La Commission (...) propose un test de « pertinence statistique » selon lequel les statistiques doivent constituer des paramètres de comparaison adéquats et la juridiction nationale doit veiller à ce que les statistiques ne soient pas dénaturées par des aspects spécifiques au cas d'espèce. L'existence de statistiques significatives suffirait à établir une incidence disproportionnée et à imposer la charge de la preuve d'une justification à l'auteur de la mesure présumée discriminatoire. (...)
Il y a lieu également de rappeler qu'il appartient au juge national d'apprécier si les données statistiques caractérisant la situation (...) sont valables et si elles peuvent être prises en compte, c'est-à-dire si elles portent sur un nombre suffisant d'individus, si elles ne sont pas l'expression de phénomènes purement fortuits ou conjoncturels et si, d'une manière générale, elles apparaissent significatives (voir arrêt du 27 octobre 1993, Enderby, C-127/92, Rec. p. I-5535, point 17). (...)
Dès lors, (...) pour établir si une mesure adoptée par un Etat membre affecte différemment les hommes et les femmes dans une mesure telle qu'elle équivaut à une discrimination indirecte au sens de l'article 119 du traité, le juge national doit vérifier si les données statistiques disponibles indiquent qu'un pourcentage considérablement plus faible de travailleurs féminins que de travailleurs masculins est en mesure de remplir la condition imposée par ladite mesure.

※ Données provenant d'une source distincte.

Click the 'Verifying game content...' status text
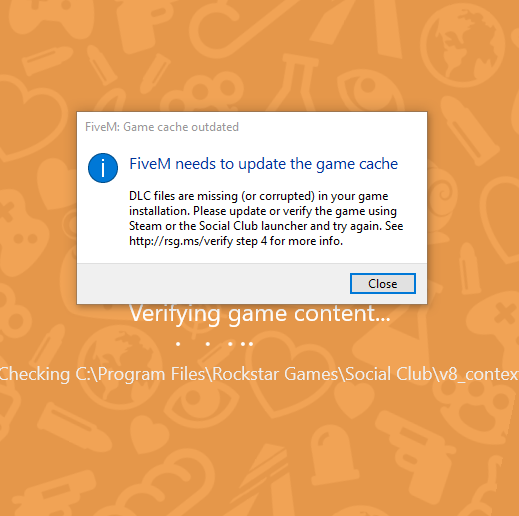519x516 pixels. pos(260,314)
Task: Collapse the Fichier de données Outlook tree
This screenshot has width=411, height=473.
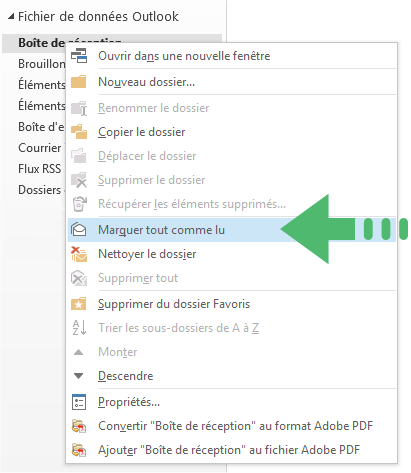Action: [x=11, y=16]
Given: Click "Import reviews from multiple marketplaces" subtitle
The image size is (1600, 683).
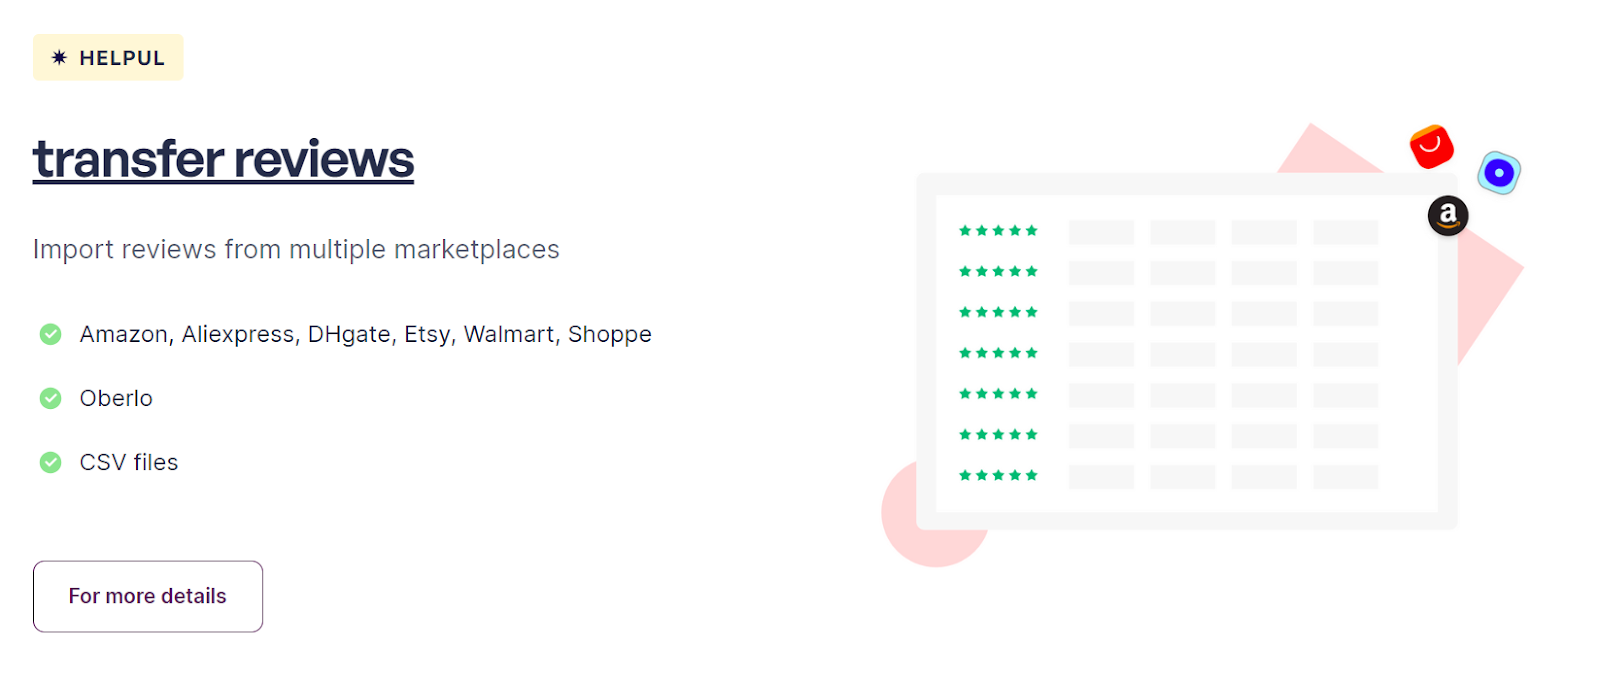Looking at the screenshot, I should 296,249.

Si tel est le cas, il y a discrimination indirecte fondée sur le sexe, à moins que ladite mesure ne soit justifiée par des facteurs objectifs et étrangers à toute discrimination fondée sur le sexe. (..)
(...) dans l''hypothèse où un pourcentage considérablement plus faible de travailleurs féminins que de travailleurs masculins serait en mesure de remplir la condition (...) imposée par la règle litigieuse, il incombe à l'Etat membre, en sa qualité d'auteur de la règle présumée discriminatoire, de faire apparaître que ladite règle répond à un objectif légitime de sa politique sociale, que ledit objectif est étranger à toute discrimination fondée sur le sexe et qu'il pouvait raisonnablement estimer que les moyens choisis étaient aptes à la réalisation de cet objectif. »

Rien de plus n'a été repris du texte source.